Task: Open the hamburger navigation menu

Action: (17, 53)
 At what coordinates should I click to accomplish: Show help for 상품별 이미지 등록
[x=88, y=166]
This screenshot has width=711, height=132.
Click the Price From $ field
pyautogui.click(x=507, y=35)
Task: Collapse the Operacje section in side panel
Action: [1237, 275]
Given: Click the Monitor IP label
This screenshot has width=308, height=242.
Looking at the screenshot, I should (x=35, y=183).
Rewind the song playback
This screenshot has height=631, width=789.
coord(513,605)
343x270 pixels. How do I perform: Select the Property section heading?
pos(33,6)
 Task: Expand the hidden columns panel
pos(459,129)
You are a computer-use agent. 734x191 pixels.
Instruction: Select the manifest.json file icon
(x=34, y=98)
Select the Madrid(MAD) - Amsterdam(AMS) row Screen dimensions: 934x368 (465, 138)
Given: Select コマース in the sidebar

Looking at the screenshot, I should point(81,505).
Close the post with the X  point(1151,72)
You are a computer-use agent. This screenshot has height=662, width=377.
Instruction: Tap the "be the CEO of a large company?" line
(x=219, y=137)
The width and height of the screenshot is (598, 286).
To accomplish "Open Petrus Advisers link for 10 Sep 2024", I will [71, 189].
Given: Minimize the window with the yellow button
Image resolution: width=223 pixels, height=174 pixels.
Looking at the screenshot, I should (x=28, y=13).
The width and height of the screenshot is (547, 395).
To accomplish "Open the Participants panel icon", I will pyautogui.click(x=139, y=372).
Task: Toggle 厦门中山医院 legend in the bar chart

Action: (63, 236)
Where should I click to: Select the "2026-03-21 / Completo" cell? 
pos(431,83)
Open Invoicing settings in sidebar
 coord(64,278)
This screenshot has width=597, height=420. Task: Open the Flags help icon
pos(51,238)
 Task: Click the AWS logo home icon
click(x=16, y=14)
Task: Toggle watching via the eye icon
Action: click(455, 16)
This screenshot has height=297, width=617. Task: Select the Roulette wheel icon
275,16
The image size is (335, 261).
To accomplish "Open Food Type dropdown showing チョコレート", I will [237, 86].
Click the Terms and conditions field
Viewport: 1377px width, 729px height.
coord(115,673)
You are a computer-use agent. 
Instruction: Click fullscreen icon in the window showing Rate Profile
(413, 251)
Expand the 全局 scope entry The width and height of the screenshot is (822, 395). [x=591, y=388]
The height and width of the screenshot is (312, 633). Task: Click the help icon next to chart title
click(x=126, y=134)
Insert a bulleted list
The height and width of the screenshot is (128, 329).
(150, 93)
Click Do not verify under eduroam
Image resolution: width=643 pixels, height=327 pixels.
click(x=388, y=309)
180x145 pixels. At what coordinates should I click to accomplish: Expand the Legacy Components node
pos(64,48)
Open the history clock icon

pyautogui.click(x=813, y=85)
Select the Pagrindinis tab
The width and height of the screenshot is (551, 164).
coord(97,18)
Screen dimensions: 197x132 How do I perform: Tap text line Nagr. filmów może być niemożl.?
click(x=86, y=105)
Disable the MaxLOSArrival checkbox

★ ★ ★ ★ ★

## WORK ITEM
If a line in the records holds the string "computer", copy it.

## COMPLETED EXERCISE
You are a computer-use agent. 734x191 pixels.
You are a computer-use agent. This screenshot has height=662, width=377.
You are a computer-use agent. 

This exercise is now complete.